Of these groups of muscles, any one of which would indicate the number of segments, Groups 1 and 2 do not extend into the prosomatic region, and Group 5 extends only as far as the heart extends in the case of both Limulus and the Scorpion group; so that we may safely conclude that in the Palæostraca the evidence of somatic segmentation in the prosomatic region would be given, as far as the musculature is concerned, by the dorso-ventral somatic muscles (Group 3), and of segmentation due to the appendages by the dorso-ventral appendage musculature (Group 4).

Therefore, if, as the evidence so far indicates, the vertebrate has arisen from a palæostracan stock, we should expect to find that the musculature of the somatic segments in the region of the trigeminal nerve did not resemble the segmental muscles of the spinal region, was not, therefore, the continuation of the longitudinal musculature of the body, but was dorso-ventral in position, and that the musculature of the splanchic segments resembled that of the vagus region, where, as pointed out in Chapter IV., the respiratory muscles arose from the dorso-ventral muscles of the mesosomatic appendages. This is, of course, exactly what is found for the muscles which move the lateral eyes of the vertebrate; these muscles, innervated by the IIIrd, IVth, and VIth nerves, afford one of the main evidences of segmentation in this region, are always grouped in line with the somatic muscles of spinal segments, and yet cannot be classed as longitudinal muscles. They are dorso-ventral in direction, and yet belong to the somatic system; they are exactly what one ought to find if they represent Group 3—the dorso-ventral body-muscles of the prosomatic segments of the invertebrate ancestor.

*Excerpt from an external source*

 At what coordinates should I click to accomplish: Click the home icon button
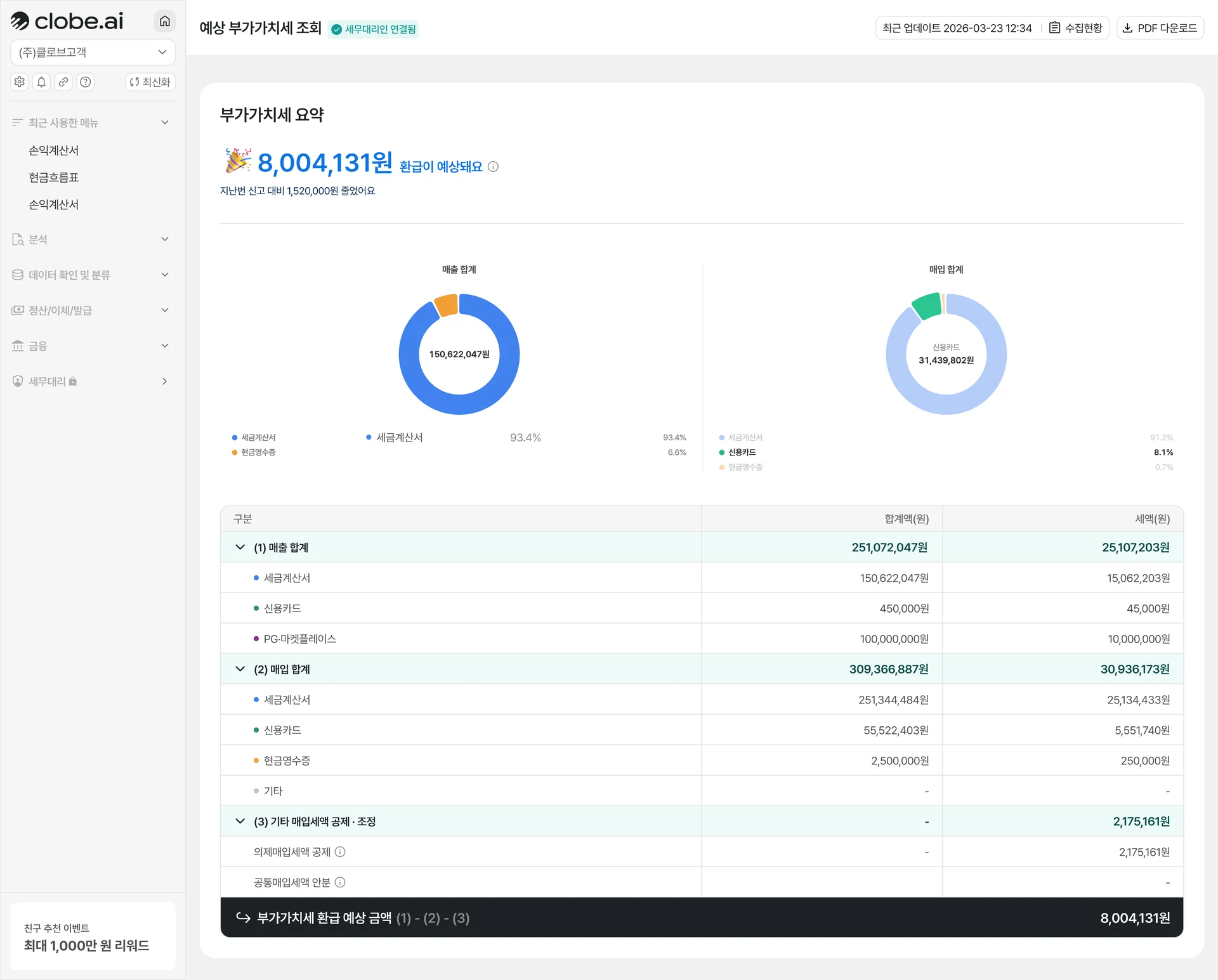[x=165, y=21]
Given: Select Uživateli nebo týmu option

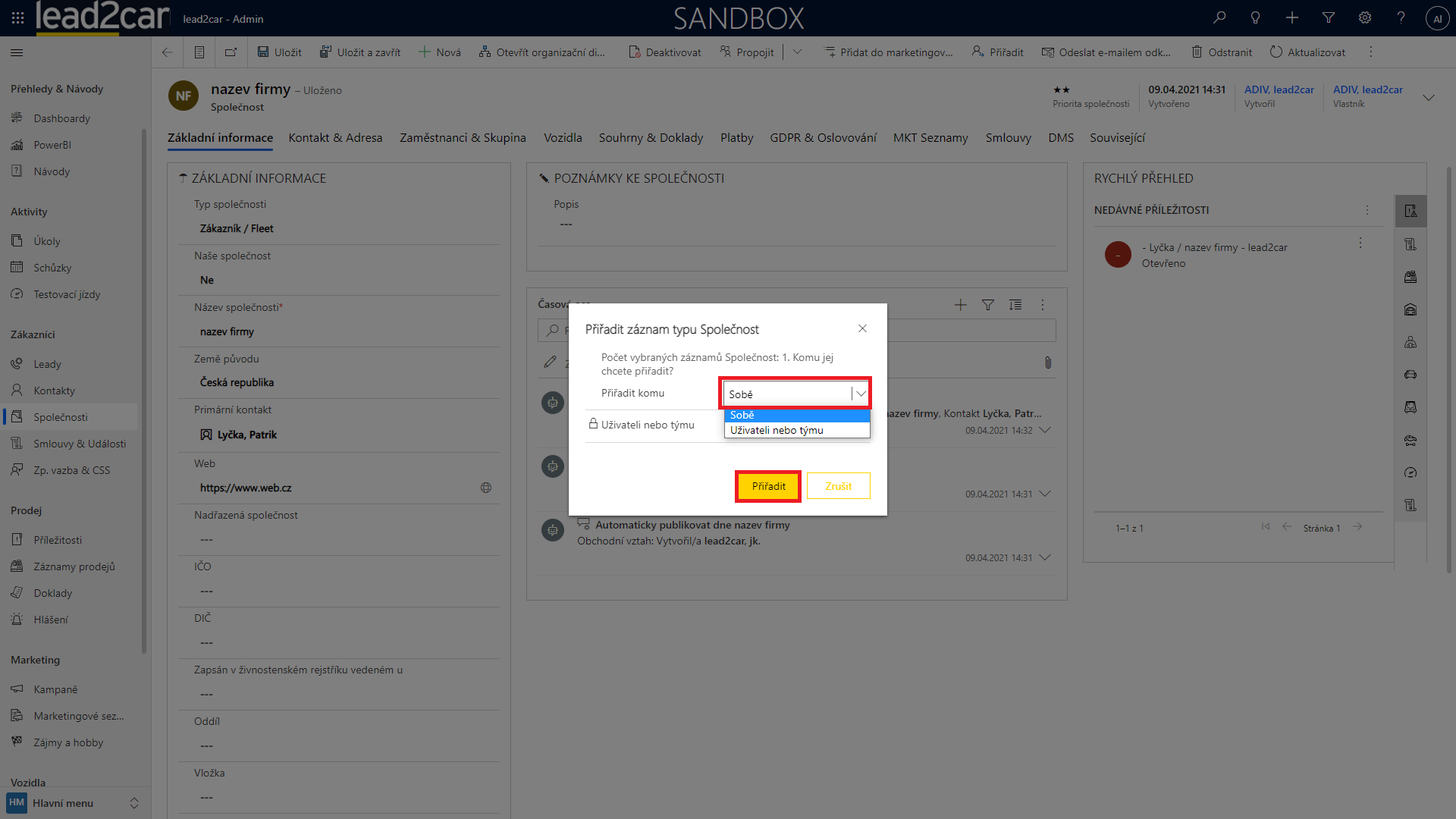Looking at the screenshot, I should pos(777,430).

The interpretation of these muscles will be given immediately; at present I want to pass in review all the different kinds of evidence of segmentation in this region afforded by the examination of the invertebrate, whether living or fossil, so as to see what clues are left if the evidence of appendages fails us. I will take in the first instance the evidence of segmentation afforded by the presence of the musculature of Group 4, even when, as in the case of many fossils, no appendages have yet been found. In such animals as Mygale and Phrynus the prosomatic carapace is seen to be marked out into a series of elevations and depressions, and upon removing the carapace we see that these elevations correspond with and are due to the large tergo-coxal muscles of the appendages; so that if such carapace alone were found fossilized we could say with certainty: this animal possessed prosomatic appendages the number of which can be guessed with more or less certainty by these indications of segments on the carapace.

In those forms, then, which are only known to us in the fossil condition, in which no prosomatic appendages have been found, but which possess, more or less clearly, radial markings on the prosomatic carapace resembling those of Phrynus or Mygale, such radial markings may be interpreted as due to the presence of prosomatic appendages, which are either entirely concealed by the prosomatic carapace or dorsal head-plate, or were of such a nature as not to have been capable of fossilization.

The group of animals in question forms the great group of animals, chiefly extinct, classified by H. Woodward under the order of Merostomata. They are divided by him into the sub-order of Eurypteridæ, which includes—(1) Pterygotus, (2) Slimonia, (3) Stylonurus, (4) Eurypterus, (5) Adelophthalmus, (6) Bunodes, (7) Arthropleura, (8) Hemiaspis, (9) Exapinurus, (10) Pseudoniscus; and the sub-order Xiphosura, which includes—(1) Belinurus, (2) Prestwichia, (3) Limulus.

Fig. 107.—Phrynus Margine-Maculata.

Ce., median eyes; le., lateral eyes; glab., median plate over brain; Fo., fovea.

Fig. 108.—Phrynus sp. (?). Carapace removed.